Extended mathematical model of the inverse problem of nuclear gamma-resonance. Reliability and informative of application

Research the properties of iron-based solid solutions by Mössbauer spectroscopy has the problem of interpreting the results of processing experimental data within the traditional mathematical model. Since the disordered solid solutions, for example, as a result of mechanical activation, are consisted of a set of the different local atomic configurations, the corresponding Mössbauer spectra contain a large number of the shifted relative to each other spectral components with close values of the hyperfine interaction parameters. The magnitude and sign of these shift are determined by many factors: the quantitative distribution of atoms of each type in the coordination spheres, the symmetry of their distribution relative to the quantization axis, the possible local shift relative to the average statistical position in the crystallographic structure, etc. In the mathematical model, as a rule, it's not possible to taken into account all these effects of the shift by analytically.
The proposed extended mathematical model for describing the Mössbauer spectra of solid solutions makes it possible to take into account the shifts in the spectral components by using Gaussian normal distribution function, as a function of statistical set of local distortions. The width of the Gaussian distribution makes it possible to estimate the degree of local distortions of the crystal lattice that arise due to differences in the sizes of atoms of the mixed components, local distortions of the structure and symmetry of the environment of the resonant atom.
The inverse problem of nuclear gamma-resonance is formulated by the Fredholm integral equation of the first kind and is an ill-posed problem with a priori constraints on the desired solution.
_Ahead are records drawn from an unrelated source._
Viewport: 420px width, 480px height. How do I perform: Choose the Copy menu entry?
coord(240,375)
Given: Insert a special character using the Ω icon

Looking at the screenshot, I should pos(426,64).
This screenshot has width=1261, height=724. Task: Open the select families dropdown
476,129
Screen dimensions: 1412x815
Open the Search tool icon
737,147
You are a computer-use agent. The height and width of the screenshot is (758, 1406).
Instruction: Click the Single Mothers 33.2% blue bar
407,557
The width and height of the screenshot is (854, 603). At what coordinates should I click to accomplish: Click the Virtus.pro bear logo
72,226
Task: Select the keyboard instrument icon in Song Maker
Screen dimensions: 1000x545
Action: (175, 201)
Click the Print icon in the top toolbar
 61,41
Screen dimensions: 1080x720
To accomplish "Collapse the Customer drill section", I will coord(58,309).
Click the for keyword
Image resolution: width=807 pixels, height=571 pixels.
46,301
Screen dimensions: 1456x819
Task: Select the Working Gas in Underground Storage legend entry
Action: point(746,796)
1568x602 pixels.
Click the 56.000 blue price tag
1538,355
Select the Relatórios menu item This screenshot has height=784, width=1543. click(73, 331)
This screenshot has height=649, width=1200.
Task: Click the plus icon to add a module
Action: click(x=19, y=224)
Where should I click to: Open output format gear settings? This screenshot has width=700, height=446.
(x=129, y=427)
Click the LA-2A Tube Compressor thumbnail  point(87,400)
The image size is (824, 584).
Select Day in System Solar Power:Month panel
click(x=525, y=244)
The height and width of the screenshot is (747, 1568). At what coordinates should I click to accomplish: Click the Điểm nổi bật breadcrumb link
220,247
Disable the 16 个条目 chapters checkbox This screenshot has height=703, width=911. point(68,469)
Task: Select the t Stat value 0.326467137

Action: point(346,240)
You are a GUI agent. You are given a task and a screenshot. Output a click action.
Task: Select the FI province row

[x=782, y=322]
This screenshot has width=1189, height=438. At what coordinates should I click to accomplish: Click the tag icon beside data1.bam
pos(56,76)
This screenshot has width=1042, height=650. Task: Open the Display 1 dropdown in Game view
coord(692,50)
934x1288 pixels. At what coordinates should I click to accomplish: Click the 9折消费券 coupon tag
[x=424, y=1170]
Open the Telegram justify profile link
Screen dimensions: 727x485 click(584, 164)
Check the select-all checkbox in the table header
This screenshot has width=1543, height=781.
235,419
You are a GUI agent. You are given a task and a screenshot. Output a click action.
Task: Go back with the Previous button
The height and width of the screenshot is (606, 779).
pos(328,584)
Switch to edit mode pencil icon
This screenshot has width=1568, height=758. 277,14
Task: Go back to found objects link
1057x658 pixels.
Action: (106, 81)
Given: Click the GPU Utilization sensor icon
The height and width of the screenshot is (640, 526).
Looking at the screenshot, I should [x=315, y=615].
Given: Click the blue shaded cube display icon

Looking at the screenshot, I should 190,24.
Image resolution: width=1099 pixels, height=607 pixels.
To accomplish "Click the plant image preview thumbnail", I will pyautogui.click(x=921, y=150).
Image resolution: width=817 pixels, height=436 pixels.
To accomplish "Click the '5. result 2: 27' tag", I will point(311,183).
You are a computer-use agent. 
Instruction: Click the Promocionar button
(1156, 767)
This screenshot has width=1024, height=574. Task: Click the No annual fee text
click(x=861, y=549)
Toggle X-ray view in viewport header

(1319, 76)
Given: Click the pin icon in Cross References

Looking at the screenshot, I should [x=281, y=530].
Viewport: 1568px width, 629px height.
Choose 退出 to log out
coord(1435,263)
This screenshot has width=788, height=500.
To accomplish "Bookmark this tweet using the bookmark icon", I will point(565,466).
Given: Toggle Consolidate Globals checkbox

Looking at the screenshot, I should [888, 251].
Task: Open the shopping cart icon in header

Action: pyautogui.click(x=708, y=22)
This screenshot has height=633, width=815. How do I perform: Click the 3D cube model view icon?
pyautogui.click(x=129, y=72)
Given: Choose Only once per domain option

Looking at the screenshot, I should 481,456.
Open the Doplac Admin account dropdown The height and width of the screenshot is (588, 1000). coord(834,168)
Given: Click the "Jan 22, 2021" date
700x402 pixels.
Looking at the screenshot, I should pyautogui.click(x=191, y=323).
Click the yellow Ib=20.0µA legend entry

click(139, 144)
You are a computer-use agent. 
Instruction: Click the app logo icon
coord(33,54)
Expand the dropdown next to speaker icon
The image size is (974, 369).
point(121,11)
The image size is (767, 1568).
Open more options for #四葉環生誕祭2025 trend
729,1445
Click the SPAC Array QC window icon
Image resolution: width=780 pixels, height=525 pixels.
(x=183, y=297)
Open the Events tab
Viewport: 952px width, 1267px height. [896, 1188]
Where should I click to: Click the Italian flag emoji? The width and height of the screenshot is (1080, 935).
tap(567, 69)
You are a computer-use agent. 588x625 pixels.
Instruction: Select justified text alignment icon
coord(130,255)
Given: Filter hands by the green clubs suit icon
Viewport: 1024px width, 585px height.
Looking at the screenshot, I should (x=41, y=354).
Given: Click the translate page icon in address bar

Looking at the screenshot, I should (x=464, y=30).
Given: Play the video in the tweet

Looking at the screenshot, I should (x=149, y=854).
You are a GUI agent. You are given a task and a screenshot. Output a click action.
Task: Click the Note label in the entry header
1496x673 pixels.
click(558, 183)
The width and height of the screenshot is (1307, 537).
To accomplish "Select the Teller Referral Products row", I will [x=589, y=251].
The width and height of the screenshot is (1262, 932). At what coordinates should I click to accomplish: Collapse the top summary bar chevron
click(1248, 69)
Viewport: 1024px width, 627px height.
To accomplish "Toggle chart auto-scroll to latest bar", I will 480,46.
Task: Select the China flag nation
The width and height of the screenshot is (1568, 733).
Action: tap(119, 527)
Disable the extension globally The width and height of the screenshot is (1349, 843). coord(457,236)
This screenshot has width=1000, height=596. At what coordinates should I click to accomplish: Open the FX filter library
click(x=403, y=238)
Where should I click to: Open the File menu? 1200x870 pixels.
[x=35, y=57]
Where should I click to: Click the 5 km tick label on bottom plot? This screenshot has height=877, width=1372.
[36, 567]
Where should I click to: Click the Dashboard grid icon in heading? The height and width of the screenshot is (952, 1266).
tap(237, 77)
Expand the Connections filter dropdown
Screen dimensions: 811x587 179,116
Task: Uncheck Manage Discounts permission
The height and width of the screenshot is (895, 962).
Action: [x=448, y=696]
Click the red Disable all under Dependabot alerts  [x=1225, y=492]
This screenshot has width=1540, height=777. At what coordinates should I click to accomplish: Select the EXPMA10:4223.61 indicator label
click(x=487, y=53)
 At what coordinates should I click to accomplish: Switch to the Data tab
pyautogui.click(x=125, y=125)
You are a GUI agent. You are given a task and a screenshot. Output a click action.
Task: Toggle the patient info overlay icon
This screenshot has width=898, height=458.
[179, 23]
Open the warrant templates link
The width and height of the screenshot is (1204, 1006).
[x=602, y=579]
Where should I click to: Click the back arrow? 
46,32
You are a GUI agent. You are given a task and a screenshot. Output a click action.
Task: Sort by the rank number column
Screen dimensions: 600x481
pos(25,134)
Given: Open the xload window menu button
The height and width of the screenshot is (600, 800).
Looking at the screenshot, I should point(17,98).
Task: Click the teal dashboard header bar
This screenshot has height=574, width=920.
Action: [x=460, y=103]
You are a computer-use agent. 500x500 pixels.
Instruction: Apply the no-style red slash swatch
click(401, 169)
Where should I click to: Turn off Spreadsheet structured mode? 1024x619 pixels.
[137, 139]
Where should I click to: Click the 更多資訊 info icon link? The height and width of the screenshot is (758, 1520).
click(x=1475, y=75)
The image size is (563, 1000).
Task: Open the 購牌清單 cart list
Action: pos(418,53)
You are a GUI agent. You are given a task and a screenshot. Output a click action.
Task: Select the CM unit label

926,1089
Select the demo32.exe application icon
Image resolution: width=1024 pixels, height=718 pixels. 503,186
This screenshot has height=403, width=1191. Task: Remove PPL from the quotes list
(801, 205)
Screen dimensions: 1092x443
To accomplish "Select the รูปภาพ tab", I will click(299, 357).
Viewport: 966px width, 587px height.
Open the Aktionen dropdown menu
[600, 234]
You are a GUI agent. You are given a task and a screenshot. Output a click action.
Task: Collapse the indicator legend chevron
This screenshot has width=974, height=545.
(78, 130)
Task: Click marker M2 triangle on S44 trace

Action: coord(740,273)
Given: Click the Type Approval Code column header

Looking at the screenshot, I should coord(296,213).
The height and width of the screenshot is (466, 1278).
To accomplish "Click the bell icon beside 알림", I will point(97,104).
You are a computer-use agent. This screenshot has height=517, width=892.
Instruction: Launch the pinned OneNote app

The introduction of two Gaussian functions with a priori unknown linewidths into the kernel of the integral equation leads to the problem of solving the equation by classical methods. Algorithm for obtaining a reliable solution based on the Tikhonov regularization method with correction of the parameters of the kernel of the integral equation is proposed in this paper. On the examples of the study of real objects, the reliability and informative application of the extended mathematical model of the inverse problem of nuclear gamma-resonance is proved.